Control charts are statistical tools widely used in various sectors to determine whether various processes are in a state of control. Commonly, the process fraction of non-conforming objects is monitored by p-charts that are based on the binomial distribution with approximate Shewhart-type control limits (an approach similar to confidence bounds). While binomial p-charts are useful for routine monitoring of binary outcomes, where the binomial probability model is appropriate and the requirements for the usage of approximate control limits are satisfied, they provide unsatisfactory results especially in monitoring processes with a finite horizon. However, in modern manufacturing, we often face finite horizon processes. For instance, frequent setup changeovers in mass production aimed at switching from one product code to another and the growing need to manufacture small lots of customized products are challenging tasks for quality engineers. As a fact, an efficient monitoring of finite horizon processes requires in the first line the consideration of the exact underlying distribution. But, this crucial point regarding the type of production process is mostly neglected or solved using approximations.
To overcome these challenges of traditional p-charts, a joint effort by Dr. Nataliya Chukhrova and Dr. Arne Johannssen from the University of Hamburg is the development of the hypergeometric p-chart. This chart is not only based on the exact underlying distribution of finite horizon processes, i.e. the hypergeometric distribution, but it is also constructed my means of exact probability control limits. Probability control limits help to avoid problems resulting from the asymmetry of the underlying distribution, such as biased upper and lower type I error, undefined upper and lower control limits or inappropriate sample size for efficient monitoring. Moreover, the authors suggest a dynamic modeling approach, where variability in sample and/or population sizes is appropriately incorporated in the calculation of the control limits. In addition, the hypergeometric p-chart can be established for monitoring both finite horizon and continuous processes (such as mass production).

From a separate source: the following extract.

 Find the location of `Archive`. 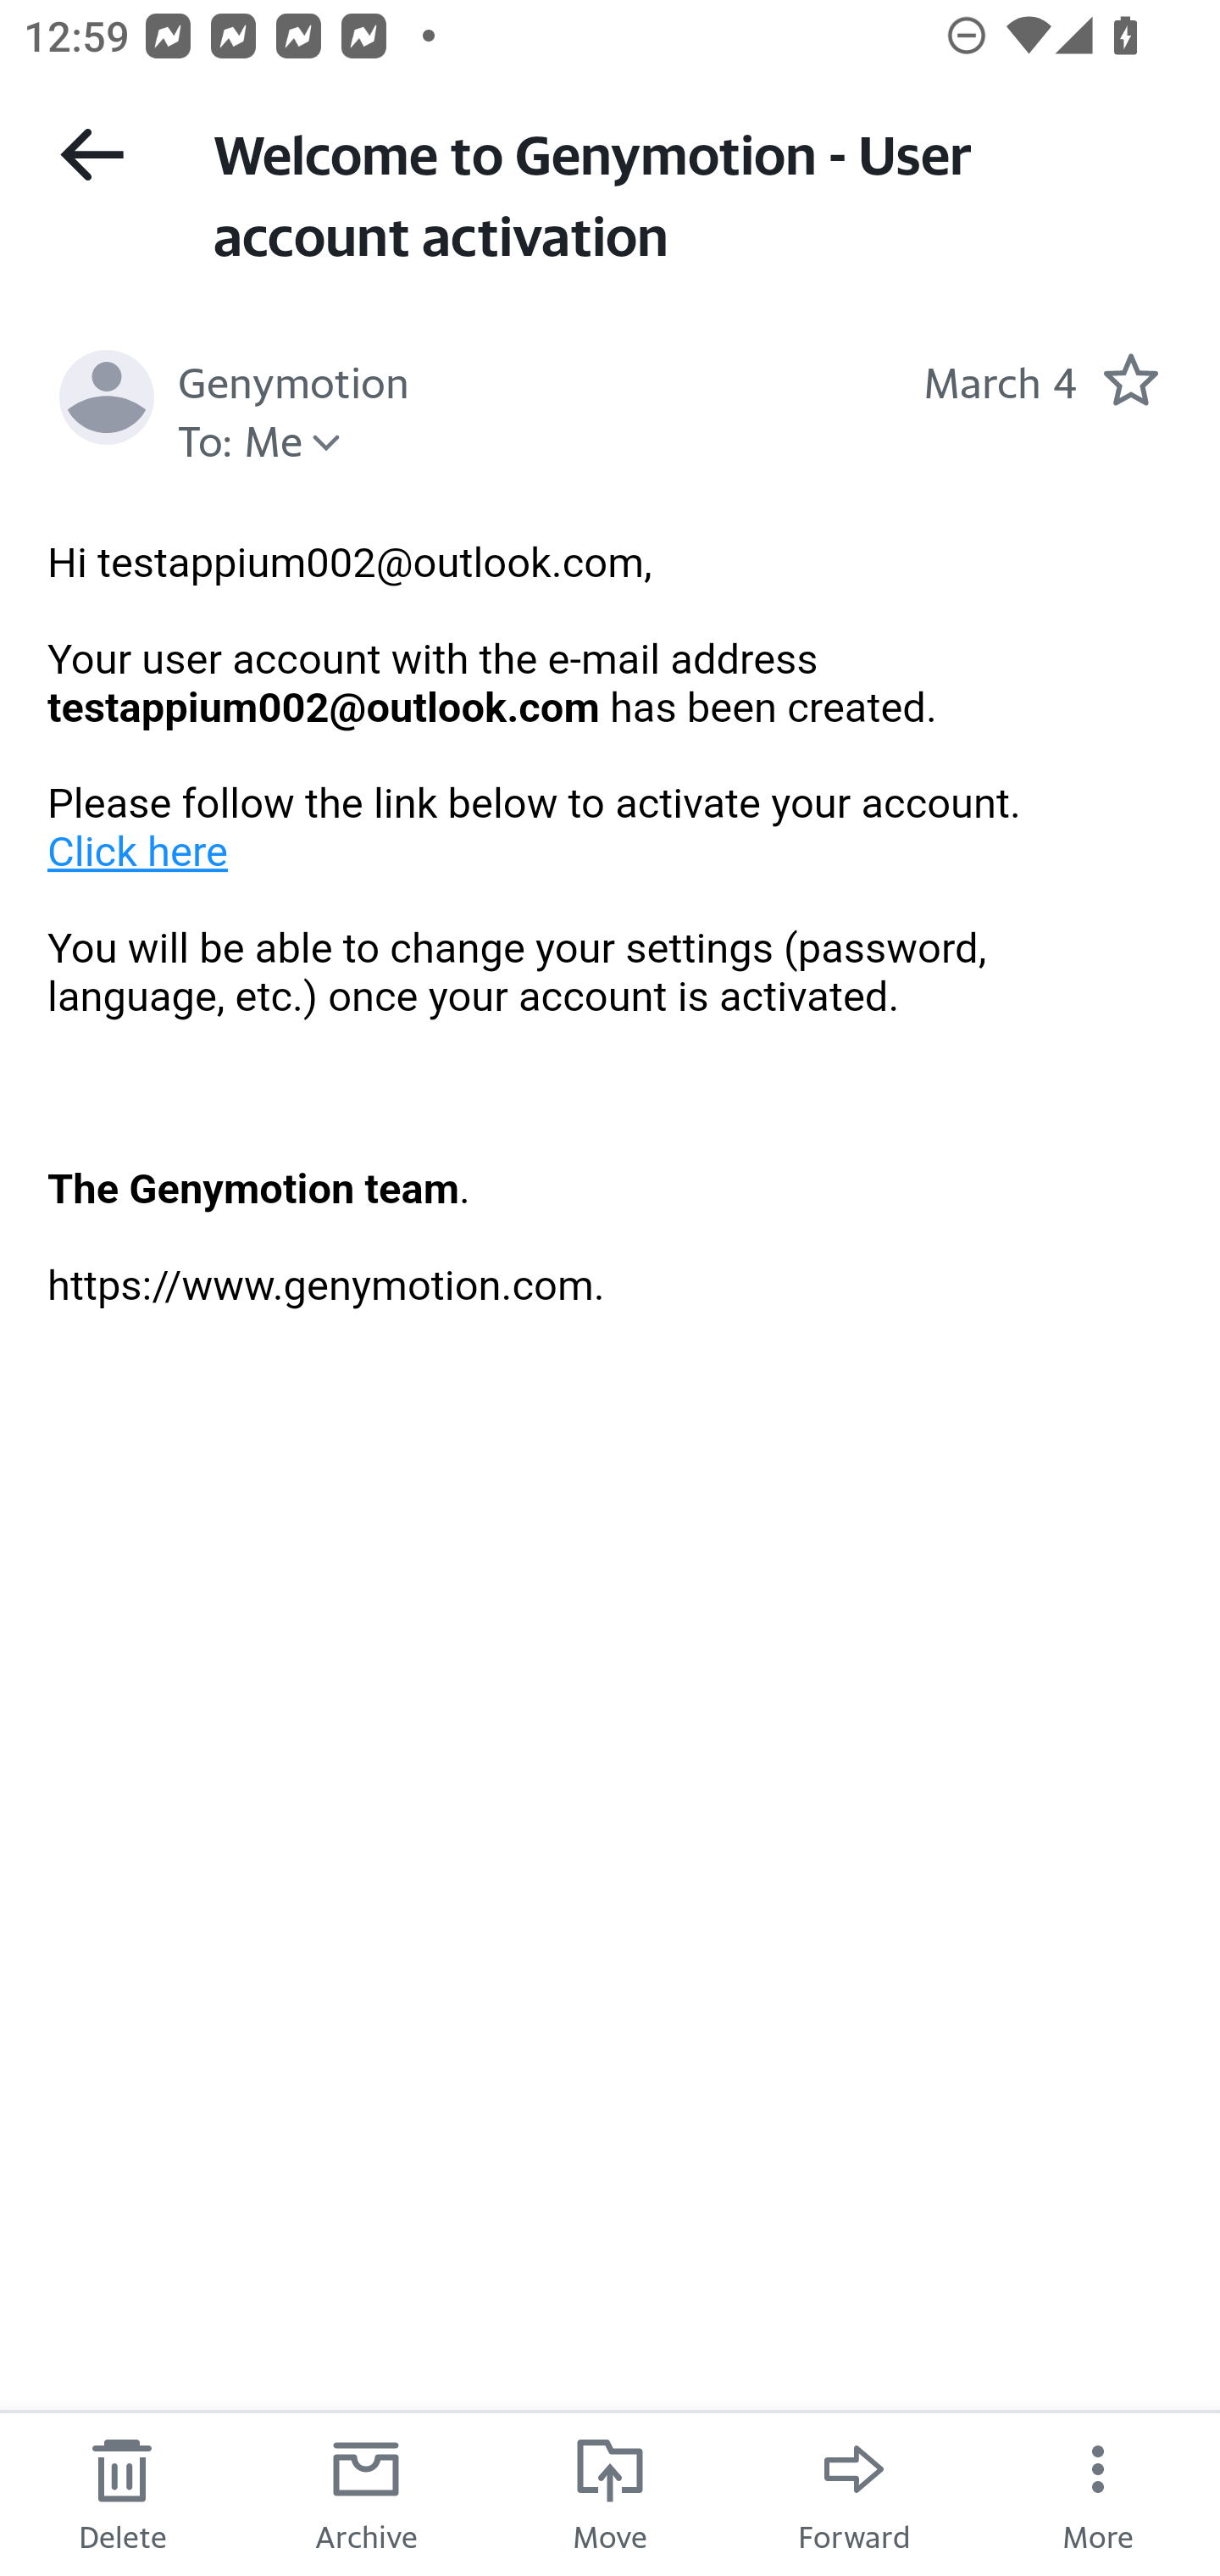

The study illustrates a method to accommodate any population proportions, any population sizes, and any sample sizes from very low to large, while retaining a satisfactory false-alarm risk.
The authors provide practical applications using a real data set and conduct comprehensive sensitivity analyses with regard to the control limits and the average run length of the hypergeometric p-chart. Moreover, comparative analyses show the superior performance of the hypergeometric p-chart when monitoring the fraction non-conforming of finite horizon processes. The authors demonstrate that their dynamic approach not only improves the monitoring efficiency but also enables the practitioner to detect the source of variability in the system for appropriate actions. The article has been published in the renowned journal Computers and Industrial Engineering.
In a nutshell, the hypergeometric p-chart with dynamic probability control limits presented by Dr. Chukhrova and Dr. Johannssen meets several current requirements of efficient process monitoring and builds a satisfactory system for measuring, monitoring, and improving finite horizon processes. Considering its ease of implementation in practical applications, Dr. Arne Johannssen in a statement to Advances in Engineering noted that their approach will be of great benefit in improving process monitoring in various fields and particularly in areas where finite horizon processes are most prevalent, such as modern manufacturing, service operations management, health care monitoring, and public health surveillance.
Chukhrova, N., & Johannssen, A. (2019). Hypergeometric p-chart with dynamic probability control limits for monitoring processes with variable sample and population sizes. Computers & Industrial Engineering, 136, 681-701.